Nel comunicato pubblicato sono stati messi a punto alcuni step fondamentali: “il ritiro sarà preceduto da uno screening (72-96 ore prima di iniziare) a cui si dovrà sottoporre tutto il ‘gruppo squadra’. Tali indagini prevedono, oltre all’esecuzione del test molecolare rapido e del test sierologico (con la tipologia che sarà indicata dalle autorità competenti), un’anamnesi accurata, una visita clinica (valutazione degli eventuali sintomi e misurazione della temperatura corporea) ed esami strumentali e del sangue. Peraltro, su input della stessa Figc che, per facilitare l’espletamento di tutte le procedure di screening e favorire una migliore organizzazione logistica, si possa prendere in considerazione la possibilità di consigliare una ripartenza a tre velocità: priorità alla Serie A, per poi proseguire con Serie B e Serie C”.

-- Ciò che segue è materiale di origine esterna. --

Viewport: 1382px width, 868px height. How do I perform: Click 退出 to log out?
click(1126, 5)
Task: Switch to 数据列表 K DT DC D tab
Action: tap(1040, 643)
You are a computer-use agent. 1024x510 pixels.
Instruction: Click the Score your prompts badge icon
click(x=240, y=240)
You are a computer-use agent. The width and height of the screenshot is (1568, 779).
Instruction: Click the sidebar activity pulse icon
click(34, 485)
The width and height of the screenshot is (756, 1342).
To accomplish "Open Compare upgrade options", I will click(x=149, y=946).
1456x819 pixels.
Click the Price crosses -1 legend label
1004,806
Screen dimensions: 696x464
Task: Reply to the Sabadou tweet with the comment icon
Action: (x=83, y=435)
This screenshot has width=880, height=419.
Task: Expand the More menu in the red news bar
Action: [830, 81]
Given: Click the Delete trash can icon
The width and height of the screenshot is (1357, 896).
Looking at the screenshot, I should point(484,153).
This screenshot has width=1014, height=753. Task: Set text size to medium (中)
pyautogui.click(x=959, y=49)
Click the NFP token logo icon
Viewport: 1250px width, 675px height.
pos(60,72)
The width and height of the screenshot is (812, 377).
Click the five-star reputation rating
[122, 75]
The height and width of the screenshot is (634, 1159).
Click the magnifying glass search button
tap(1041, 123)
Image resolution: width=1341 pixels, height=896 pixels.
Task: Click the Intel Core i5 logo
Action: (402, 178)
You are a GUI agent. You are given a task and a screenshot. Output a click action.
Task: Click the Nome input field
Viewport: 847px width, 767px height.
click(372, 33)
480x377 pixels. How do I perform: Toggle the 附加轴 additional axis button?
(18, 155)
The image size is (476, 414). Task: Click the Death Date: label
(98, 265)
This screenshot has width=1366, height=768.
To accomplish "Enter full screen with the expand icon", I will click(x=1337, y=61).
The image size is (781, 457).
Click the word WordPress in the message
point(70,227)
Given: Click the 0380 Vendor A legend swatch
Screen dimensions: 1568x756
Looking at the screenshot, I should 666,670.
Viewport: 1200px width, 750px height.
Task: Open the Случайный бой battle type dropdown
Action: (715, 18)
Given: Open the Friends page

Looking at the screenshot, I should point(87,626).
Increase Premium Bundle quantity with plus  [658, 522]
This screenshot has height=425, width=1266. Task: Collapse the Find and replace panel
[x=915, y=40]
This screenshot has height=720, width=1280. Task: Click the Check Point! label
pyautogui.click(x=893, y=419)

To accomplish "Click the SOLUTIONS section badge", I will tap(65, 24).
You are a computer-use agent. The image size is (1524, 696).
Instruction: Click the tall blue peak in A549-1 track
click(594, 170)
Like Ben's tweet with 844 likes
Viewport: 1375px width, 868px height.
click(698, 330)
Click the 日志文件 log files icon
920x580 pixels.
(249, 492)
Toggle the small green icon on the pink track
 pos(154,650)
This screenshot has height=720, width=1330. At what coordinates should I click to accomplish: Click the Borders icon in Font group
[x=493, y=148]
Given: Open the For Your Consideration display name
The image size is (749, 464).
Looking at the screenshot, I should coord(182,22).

Il presidente federale Gabriele Gravina ha dichiarato: “per far ripartire il calcio in sicurezza è fondamentale in questa fase mettere a punto le migliori procedure possibili per riprendere l’attività quando ripartirà tutto il Paese. Lavoriamo senza fretta, ma senza sosta per farci trovare pronti quando le istituzioni ci daranno il via”.